= JCPenney Afterschool Fund =

American non-profit organization

JCPenney established JCPenney Afterschool, a non-profit, 501(c)(3) organization dedicated to ensuring that every child in need has access to an afterschool program in their community. As an advocate for the afterschool issue, JCPenney works to increase opportunities offered by afterschool programs. Through its legacy of supporting youth and charitable organizations such as the Boys & Girls Clubs of America, YMCA of the USA, National 4-H Conference, United Way and FIRST, JCPenney formalized its commitment to the afterschool issue by making it the company’s signature cause in 1999.

Since its inception, more than $80 million has been distributed to afterschool programs in every JCPenney community.

==About the afterschool issue==
A study shows that one out of every four children in America are on their own between the hours of 3 p.m. and 6 p.m. Despite growing participation in afterschool programs (8.4 million children), the availability of quality afterschool programs is not keeping pace with the rising needs of 15 million children who have no place to go after school. JCPenney works with afterschool organizations to increase the accessibility and affordability of afterschool programs across the country.

==Contributions and fundraising==
Round-up for JCPenney Afterschool

In 2007, JCPenney began fundraising events throughout the year to allow the community to support an afterschool program. During each event, customers are invited to round-up their JCPenney purchases to the nearest whole dollar and donate the difference to JCPenney Afterschool. In 2009, customer contributions resulted in an annual total of $4.7 million. All proceeds raised directly benefitted a local afterschool program in over 1,100 communities where JCPenney has a store.

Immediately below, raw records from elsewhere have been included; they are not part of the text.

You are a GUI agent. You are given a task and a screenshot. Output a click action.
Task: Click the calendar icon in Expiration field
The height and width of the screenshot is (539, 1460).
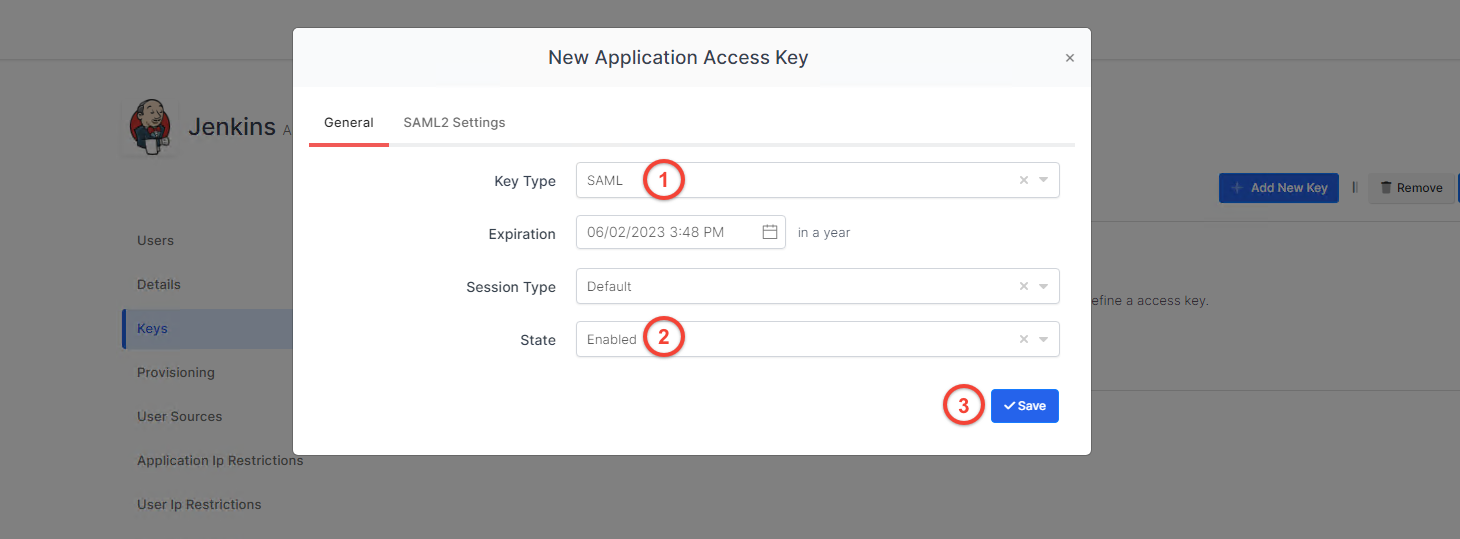tap(770, 232)
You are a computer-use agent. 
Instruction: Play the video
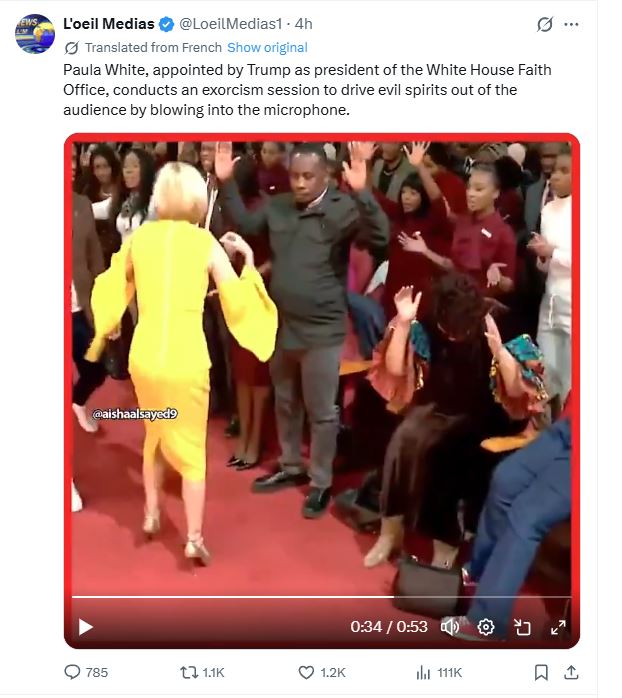(x=85, y=627)
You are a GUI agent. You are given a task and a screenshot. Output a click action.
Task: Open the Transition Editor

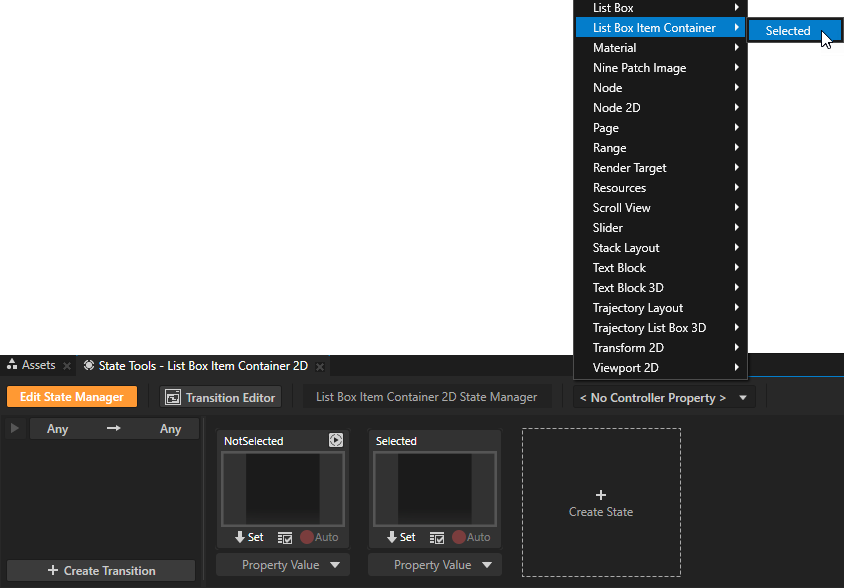[220, 397]
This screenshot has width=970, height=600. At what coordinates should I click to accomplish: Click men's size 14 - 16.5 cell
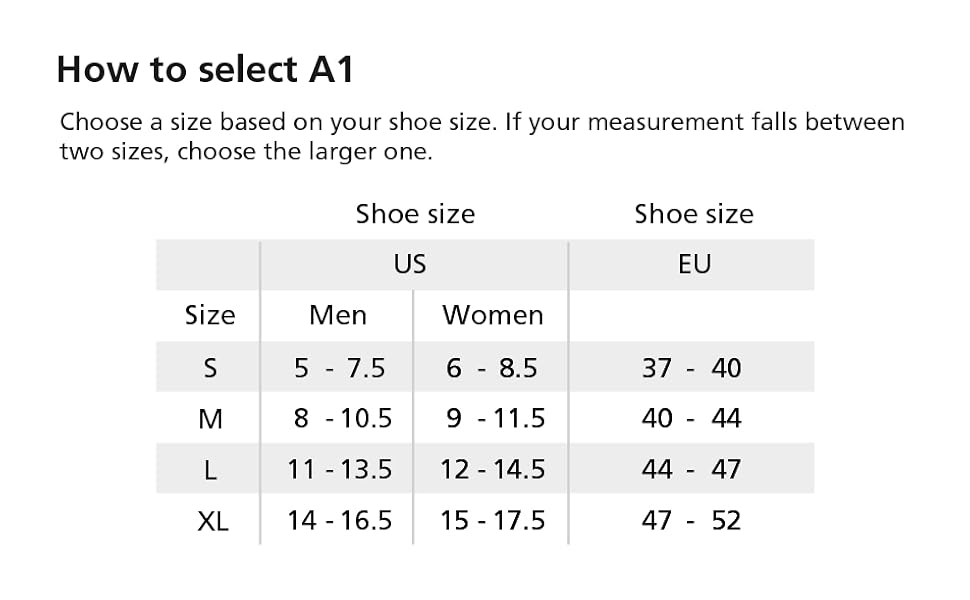click(x=340, y=521)
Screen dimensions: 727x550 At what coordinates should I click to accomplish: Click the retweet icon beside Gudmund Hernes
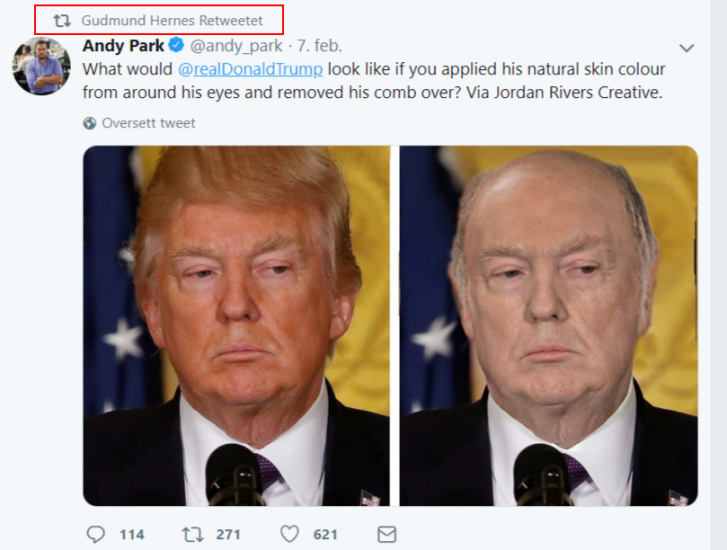click(62, 19)
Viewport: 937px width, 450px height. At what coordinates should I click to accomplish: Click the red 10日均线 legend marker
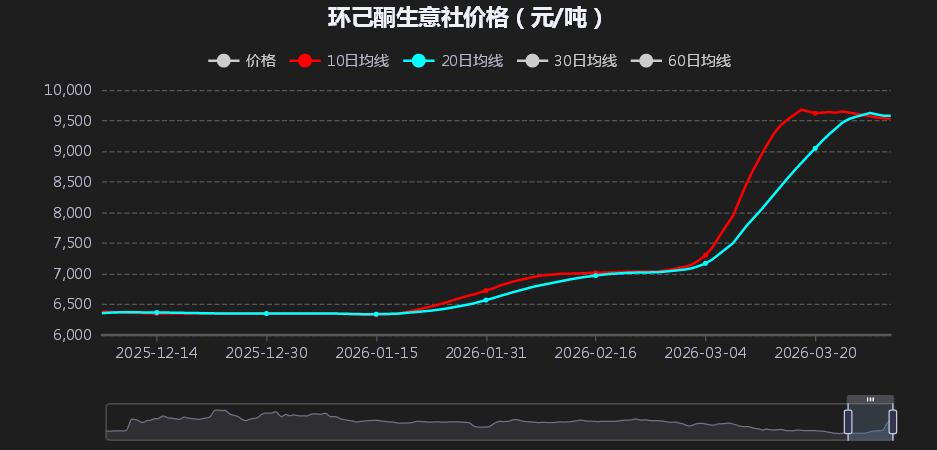click(x=305, y=61)
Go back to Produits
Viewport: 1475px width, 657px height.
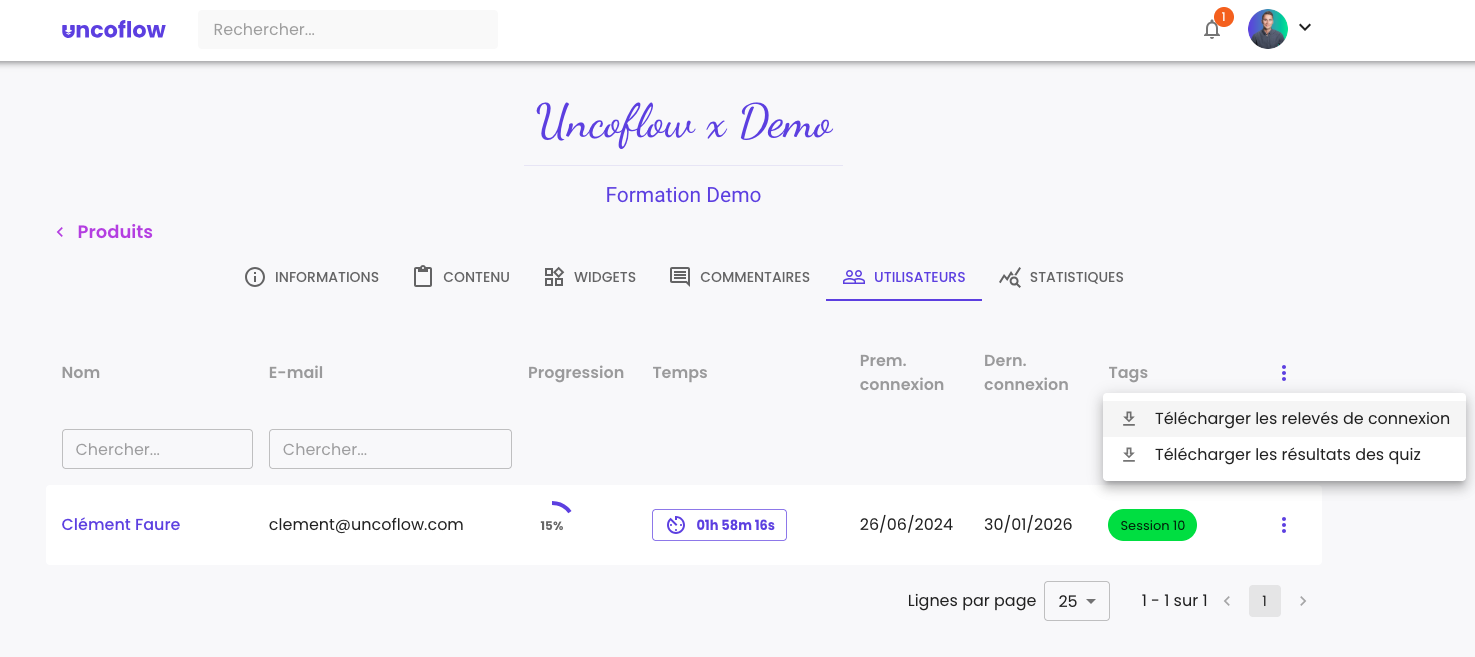104,232
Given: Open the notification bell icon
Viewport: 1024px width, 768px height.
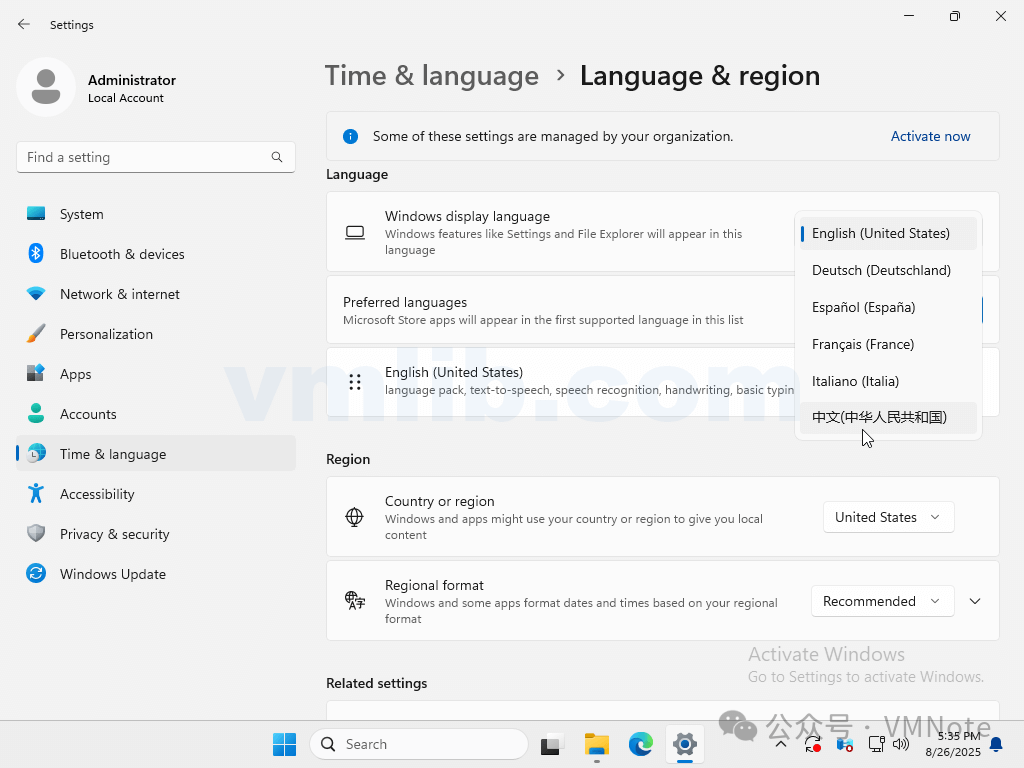Looking at the screenshot, I should (996, 744).
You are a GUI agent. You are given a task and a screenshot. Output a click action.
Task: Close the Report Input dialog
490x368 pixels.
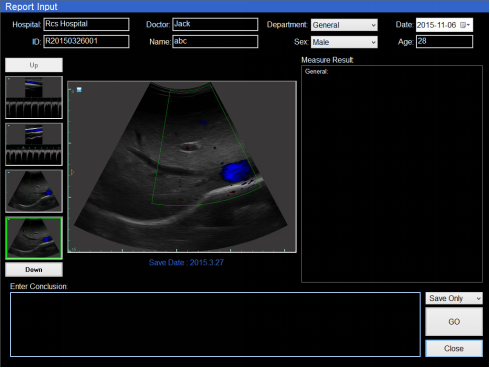454,348
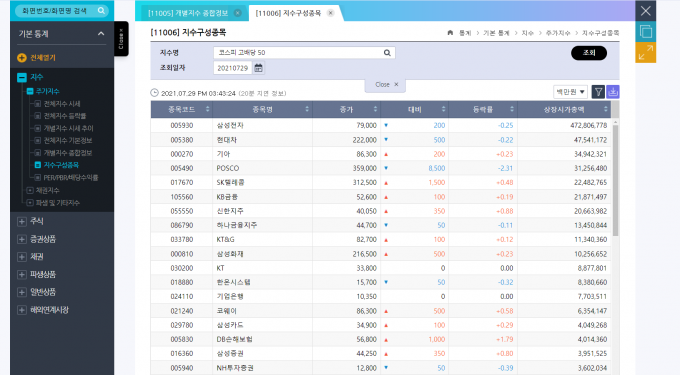
Task: Click the download data icon
Action: tap(613, 92)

Sponsorship of the Rascal Flatts Unstoppable Tour

JCPenney was the official sponsor of the Rascal Flatts Unstoppable tour. The band promoted JCPenney's brand "American Living," a concept by Polo Ralph Lauren's Global Concept Group. In conjunction with the tour, Rascal Flatts wrote a bonus track for their new CD to debut April 7, 2009, entitled "American Living." $1 of each CD sold was donated to JCPenney Afterschool.